Falta de escolta é comunicada minutos antes de júri e leva ao adiamento de julgamento em caso de servidor morto
Por Redação
A ausência de escolta durante a assembleia de policiais penais realizada na terça-feira (7) foi informada pela Secretaria de Administração Penitenciária do Distrito Federal (Seape) às varas judiciais 51 minutos antes do início das primeiras sessões do Tribunal do Júri previstas para o mesmo dia.
Segundo informação do Metrópoles, o aviso da Polícia Penal foi enviado às 8h09, enquanto as sessões estavam marcadas para começar a partir das 9h.

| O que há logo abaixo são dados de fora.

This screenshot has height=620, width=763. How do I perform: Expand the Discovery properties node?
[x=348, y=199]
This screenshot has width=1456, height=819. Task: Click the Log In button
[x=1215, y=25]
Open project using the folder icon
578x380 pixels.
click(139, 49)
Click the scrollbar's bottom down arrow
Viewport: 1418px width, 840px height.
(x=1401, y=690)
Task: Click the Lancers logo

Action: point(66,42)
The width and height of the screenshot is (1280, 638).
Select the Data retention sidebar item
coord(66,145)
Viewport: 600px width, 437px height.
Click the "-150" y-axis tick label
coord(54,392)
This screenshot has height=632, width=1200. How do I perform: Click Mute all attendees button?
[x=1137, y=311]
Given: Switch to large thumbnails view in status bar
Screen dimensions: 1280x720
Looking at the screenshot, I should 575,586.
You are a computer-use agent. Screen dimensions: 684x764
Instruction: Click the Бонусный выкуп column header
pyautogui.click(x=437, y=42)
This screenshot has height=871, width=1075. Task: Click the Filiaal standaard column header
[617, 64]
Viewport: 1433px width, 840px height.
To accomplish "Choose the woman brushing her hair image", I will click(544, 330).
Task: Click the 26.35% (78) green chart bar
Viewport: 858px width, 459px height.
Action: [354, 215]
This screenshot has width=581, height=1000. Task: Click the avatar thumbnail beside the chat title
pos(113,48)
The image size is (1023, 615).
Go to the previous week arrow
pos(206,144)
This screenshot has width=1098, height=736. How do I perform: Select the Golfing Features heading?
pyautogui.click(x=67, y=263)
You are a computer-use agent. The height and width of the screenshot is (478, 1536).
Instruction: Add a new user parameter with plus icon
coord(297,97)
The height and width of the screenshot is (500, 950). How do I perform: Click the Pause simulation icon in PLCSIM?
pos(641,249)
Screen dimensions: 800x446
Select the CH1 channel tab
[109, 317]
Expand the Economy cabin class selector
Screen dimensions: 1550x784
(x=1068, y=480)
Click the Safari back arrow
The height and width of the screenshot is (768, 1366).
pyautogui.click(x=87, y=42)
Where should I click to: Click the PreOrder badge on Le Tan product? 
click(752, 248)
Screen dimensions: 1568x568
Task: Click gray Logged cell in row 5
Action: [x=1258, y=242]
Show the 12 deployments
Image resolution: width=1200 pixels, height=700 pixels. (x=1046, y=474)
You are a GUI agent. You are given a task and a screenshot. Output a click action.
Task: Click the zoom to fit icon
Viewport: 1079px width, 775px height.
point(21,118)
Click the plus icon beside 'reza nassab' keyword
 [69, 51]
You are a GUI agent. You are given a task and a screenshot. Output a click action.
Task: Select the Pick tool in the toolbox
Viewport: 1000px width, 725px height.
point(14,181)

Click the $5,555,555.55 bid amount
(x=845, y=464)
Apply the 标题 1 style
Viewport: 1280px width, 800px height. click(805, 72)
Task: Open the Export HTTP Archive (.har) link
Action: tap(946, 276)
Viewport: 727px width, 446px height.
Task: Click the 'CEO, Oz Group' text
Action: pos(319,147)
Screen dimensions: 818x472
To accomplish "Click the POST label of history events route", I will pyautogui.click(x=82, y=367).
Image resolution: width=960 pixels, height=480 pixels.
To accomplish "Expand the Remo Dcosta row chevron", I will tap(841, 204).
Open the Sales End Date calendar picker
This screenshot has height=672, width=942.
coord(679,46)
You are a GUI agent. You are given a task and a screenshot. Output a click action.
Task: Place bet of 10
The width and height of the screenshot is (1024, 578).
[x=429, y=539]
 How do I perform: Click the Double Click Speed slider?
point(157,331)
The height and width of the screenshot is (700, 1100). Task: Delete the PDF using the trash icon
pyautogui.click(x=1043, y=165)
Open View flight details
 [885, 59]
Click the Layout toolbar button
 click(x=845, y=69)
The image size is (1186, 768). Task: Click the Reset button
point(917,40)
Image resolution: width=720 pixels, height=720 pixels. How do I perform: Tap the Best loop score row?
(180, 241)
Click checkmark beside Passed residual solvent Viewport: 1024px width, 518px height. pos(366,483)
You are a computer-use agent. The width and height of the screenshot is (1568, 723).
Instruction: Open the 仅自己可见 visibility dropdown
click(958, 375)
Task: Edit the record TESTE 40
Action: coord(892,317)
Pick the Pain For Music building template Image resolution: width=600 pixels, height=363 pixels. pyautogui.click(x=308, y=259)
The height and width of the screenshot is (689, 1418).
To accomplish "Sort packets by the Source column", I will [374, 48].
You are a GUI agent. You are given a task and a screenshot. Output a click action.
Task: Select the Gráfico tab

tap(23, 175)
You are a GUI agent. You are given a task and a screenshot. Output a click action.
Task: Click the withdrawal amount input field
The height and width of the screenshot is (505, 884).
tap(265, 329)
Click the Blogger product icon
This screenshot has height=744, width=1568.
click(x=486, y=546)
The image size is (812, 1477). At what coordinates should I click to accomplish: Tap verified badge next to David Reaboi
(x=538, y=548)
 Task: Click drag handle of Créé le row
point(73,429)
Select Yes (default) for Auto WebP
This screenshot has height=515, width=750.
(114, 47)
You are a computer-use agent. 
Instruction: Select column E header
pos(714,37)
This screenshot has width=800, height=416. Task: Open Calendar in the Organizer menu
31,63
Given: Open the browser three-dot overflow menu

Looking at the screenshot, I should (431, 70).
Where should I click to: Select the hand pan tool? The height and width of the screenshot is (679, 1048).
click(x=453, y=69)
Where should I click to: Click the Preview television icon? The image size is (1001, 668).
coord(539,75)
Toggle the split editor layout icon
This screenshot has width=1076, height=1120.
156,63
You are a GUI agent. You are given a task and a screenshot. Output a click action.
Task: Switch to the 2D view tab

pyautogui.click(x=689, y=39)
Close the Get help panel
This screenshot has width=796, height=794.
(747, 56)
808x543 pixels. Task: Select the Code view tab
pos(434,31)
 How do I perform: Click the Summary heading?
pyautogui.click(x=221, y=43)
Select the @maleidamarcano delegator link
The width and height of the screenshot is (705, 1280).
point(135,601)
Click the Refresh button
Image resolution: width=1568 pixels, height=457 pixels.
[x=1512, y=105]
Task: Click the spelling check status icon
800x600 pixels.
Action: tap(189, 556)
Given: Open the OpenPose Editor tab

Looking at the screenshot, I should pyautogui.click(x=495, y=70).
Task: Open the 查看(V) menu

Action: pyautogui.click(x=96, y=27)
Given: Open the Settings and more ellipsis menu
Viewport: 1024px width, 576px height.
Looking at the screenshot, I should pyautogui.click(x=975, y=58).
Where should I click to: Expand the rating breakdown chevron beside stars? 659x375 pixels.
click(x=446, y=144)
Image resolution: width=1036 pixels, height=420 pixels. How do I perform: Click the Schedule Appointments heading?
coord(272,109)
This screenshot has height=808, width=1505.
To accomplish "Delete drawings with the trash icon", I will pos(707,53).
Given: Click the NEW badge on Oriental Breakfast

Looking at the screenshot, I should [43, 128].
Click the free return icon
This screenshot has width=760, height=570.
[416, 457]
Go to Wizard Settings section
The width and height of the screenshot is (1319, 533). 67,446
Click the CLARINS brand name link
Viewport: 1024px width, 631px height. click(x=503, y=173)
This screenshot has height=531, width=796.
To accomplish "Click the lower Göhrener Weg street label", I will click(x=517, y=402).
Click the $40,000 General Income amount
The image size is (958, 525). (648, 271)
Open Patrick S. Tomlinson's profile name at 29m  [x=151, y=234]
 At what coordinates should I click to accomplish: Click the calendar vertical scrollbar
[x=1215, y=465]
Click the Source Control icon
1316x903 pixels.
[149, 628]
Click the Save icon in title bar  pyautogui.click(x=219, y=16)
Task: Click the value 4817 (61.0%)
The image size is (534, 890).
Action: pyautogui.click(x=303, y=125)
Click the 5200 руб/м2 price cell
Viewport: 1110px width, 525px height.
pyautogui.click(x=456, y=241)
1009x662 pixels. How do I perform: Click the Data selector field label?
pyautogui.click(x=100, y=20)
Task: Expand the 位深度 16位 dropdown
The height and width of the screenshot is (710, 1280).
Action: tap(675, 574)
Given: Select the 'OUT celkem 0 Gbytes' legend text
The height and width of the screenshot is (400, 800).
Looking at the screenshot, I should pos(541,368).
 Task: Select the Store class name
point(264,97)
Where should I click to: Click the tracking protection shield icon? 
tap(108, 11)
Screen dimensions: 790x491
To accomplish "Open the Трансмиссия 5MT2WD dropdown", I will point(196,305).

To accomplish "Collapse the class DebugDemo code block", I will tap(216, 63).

No entanto, a comunicação teria sido repassada às varas apenas às 10h51, quando alguns julgamentos já deveriam estar em andamento.
A demora na transmissão da informação resultou no deslocamento desnecessário de 29 testemunhas no julgamento de Brendo Washington e Edicarlos Santos, acusados de homicídio contra um servidor do Instituto Brasília Ambiental (Ibram). Com a ausência de escolta dos réus, as testemunhas foram dispensadas.
O julgamento, inicialmente previsto para as 9h de terça-feira (7), foi remarcado para o dia 1º de setembro deste ano.